I hope that doesn’t make you over think things more but only sharing our experience.

Kitkatcrunchie · 28/03/2023 13:05

@121Sarah121
I love that thank you!! Lovely ideas for showing the care in other ways and worry not, I am out of my own head today hee

OP posts:
121Sarah121 · 28/03/2023 15:46

@Kitkatcrunchie I find myself questioning all behaviour with

is it developmental?
is it trauma?
is it sensory?
is it chronological?
is it attachment?

I never know and often I think things are a combination so no one perfect approach to anything. Just trying our best, that’s all we can do

EmmatheStageRat · 30/03/2023 08:09

UnderTheNameOfSanders · 27/03/2023 16:04

Ha. I have the opposite. We storm through plasters for DD2 (18!) since as soon as a slight corner comes free it is 'coming off' and she picks at it, and then it needs replacing.
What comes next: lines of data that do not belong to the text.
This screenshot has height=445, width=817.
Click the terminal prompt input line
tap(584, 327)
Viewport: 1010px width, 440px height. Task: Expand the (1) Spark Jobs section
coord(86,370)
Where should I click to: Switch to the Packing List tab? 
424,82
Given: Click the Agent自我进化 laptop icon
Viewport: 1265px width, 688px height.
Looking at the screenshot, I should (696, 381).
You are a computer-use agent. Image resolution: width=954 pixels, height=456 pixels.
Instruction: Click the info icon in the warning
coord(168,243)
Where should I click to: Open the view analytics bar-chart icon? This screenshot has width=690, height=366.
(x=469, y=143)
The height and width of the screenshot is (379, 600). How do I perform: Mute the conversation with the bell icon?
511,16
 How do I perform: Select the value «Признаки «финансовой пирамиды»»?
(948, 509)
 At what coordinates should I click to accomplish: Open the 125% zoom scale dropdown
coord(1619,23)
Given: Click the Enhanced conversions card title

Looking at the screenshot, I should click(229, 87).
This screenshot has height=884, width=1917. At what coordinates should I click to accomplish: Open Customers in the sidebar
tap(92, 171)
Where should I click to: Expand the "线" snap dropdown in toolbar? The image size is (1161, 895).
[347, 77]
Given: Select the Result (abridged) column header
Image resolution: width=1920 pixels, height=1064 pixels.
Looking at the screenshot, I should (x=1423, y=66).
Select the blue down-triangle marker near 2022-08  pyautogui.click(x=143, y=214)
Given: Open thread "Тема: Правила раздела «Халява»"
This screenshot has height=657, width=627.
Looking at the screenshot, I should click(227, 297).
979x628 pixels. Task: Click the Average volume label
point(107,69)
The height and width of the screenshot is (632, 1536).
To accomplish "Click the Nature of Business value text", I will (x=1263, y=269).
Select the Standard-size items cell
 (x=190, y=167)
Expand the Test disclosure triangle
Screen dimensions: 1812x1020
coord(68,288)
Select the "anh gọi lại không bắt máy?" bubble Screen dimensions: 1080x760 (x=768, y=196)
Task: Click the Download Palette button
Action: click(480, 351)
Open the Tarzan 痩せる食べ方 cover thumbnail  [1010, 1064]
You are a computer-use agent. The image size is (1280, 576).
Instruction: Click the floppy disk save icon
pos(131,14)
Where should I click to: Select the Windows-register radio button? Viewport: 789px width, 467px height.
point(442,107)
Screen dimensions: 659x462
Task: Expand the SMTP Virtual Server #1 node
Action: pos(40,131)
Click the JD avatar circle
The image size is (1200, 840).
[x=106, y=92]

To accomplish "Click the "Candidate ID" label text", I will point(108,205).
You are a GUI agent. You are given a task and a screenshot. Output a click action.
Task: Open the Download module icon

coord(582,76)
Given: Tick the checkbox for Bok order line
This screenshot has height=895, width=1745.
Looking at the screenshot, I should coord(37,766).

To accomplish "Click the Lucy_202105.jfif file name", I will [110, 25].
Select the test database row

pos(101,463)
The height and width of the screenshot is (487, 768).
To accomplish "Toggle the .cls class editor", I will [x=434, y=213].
Sorry, no useful suggestions.

So funny, I was only thinking that I should have had an allowance over the years to fund all the plasters for DD1(15) and DD2(7). They love coming with me to Boots or the pharmacy and choosing their own themed boxes of plasters which have pride of place in their respective bedrooms. Must be something Freudian about it, I guess?

@Kitkatcrunchie I’d leave the plaster till it falls off or comes off in the bath.

UnderTheNameOfSanders · 30/03/2023 08:25

DD has had a box of plaster in her xmas stocking on occasion.

EmmatheStageRat · 30/03/2023 11:05

UnderTheNameOfSanders · 30/03/2023 08:25

DD has had a box of plaster in her xmas stocking on occasion.

Now I’m disappearing down a rabbit hole online to see if I can find Totoro, Studio Ghibli or Japanese anime plasters without having to remortgage my house. Eternal gratitude to anyone who can help me! 🙏🏻

UnderTheNameOfSanders · 30/03/2023 13:13

presumably these aren't good enough? @EmmatheStageRat https://www.ebay.co.uk/itm/184511187033

Jellycatspyjamas · 31/03/2023 11:06

Now I’m disappearing down a rabbit hole online to see if I can find Totoro, Studio Ghibli or Japanese anime plasters without having to remortgage my house. Eternal gratitude to anyone who can help me! 🙏🏻

If you find any please let me know, my daughter is a huge anime fan.

Misstabithabean · 02/04/2023 09:59

@121Sarah121 "Parents over think things. Adoptive parents over think things on steroids!" So true! They should tell you that one in the training!

@Kitkatcrunchie glad the plaster situation is resolving itself.